Anna Fox, pédopsychiatre lutte contre une dépression qui prend la forme d’une agoraphobie sévère. Ces troubles l’ont séparée de son mari et de sa fille qui vivent désormais ailleurs. Elle ne sort jamais de son grand appartement newyorkais, paralysée par l’angoisse. Son existence morose est rythmée par les appels inquiets de son ex et les livraisons de courses. Les rares visites qu’elle tolère, son psy, ou le type qu’elle a engagé comme concierge, troublent à peine sa routine. Cloitrée chez elle, elle consomme sans modération vin et neuroleptiques. Elle passe ses nuits à regarder des vieux polars hollywoodiens en noir et blanc. Hors d’un monde qu’elle observe par la fenêtre, elle regarde vivre ses voisins. Juste en face, un couple avec un adolescent qui viennent d’emménager attirent l’attention d’Anna remarque. Elle remarque une certaine tension, une violence latente entre les membres de cette famille. Le garçon de seize ans vient inopinément lui rendre visite. Il semble perturbé. Puis la mère, Jane, s’invite à l’improviste. Elles passent ensemble une soirée agréable. Le lendemain, Anna est persuadée d’assister au meurtre sanglant de Jane. Est-ce la réalité ou est-elle victime d’hallucinations liées à ses excès ? Ceux à qui elle se confie considère qu’elle est en pleine crise psychotique. 

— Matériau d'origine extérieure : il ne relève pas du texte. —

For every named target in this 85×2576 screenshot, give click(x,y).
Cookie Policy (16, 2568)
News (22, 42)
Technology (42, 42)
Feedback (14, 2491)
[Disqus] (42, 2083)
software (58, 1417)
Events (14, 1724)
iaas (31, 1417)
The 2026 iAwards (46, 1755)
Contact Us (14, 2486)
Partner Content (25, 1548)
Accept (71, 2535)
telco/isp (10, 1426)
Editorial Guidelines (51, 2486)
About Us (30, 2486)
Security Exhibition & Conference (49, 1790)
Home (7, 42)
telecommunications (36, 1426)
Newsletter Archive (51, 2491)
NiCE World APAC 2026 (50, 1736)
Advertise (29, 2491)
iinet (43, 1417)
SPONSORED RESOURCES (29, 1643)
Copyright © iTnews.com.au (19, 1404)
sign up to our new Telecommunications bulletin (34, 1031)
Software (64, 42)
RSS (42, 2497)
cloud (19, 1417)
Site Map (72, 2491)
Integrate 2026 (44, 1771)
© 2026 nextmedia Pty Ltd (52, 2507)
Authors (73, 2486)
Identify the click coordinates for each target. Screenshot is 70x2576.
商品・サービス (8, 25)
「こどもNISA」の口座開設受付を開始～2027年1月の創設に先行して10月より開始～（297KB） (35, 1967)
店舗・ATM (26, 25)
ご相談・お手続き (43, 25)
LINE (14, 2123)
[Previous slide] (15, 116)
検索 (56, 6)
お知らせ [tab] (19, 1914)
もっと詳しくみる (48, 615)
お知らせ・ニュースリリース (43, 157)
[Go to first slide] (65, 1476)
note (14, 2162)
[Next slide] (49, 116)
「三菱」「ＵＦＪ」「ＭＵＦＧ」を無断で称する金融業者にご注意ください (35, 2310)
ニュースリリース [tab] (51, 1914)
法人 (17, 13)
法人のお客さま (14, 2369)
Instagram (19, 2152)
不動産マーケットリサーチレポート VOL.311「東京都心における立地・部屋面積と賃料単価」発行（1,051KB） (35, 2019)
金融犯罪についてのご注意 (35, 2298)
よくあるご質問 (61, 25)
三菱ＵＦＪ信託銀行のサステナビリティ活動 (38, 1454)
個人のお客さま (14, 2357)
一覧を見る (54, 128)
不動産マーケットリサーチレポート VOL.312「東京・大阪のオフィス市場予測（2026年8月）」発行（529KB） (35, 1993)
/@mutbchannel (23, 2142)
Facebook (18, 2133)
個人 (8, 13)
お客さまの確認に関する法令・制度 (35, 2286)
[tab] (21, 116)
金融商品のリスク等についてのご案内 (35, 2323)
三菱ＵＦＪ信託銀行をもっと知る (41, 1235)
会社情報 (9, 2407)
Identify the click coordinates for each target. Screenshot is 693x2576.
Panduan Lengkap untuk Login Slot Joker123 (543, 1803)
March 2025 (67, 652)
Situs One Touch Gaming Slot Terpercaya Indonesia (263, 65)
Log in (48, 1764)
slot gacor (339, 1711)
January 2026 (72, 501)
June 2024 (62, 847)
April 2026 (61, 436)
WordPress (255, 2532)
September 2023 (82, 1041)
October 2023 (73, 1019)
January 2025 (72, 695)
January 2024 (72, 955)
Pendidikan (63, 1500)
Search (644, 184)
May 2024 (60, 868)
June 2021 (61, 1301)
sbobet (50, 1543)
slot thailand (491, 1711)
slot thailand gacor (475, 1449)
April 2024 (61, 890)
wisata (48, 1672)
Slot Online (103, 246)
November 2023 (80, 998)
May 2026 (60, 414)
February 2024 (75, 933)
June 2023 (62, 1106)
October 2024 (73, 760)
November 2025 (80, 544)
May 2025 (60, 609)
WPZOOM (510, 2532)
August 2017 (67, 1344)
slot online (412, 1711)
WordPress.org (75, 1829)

« La Femme à la fenêtre » devait sortir en salle en mai 2020. La pandémie l’a dévié de sa route. Produit par la Fox racheté par Disney à la suite de projection test négatives ayant engendré de tourner à nouveau des segments entiers, le film a été finalement cédé à Netflix pour une sortie en VOD et streaming. Adaptation du roman à succès signé A.J. Finn, ce thriller en huis clos paranoïaque revendique une filiation évidente avec les oeuvres d’Alfred Hitchcock, « Fenêtre sur cour » dont quelques images apparaissent au début ou encore « La Maison du docteur Edwardes ». Le réalisateur Joe Wright, « Les Heures Sombres », « Reviens-moi », propose une relecture des thèmes favoris du maître jusqu’au pastiche. Il ponctue le long-métrage de clins d’œil cinéphiles, autant de références amusantes à retrouver entre deux outrances baroques et une esthétique violemment bigarrée.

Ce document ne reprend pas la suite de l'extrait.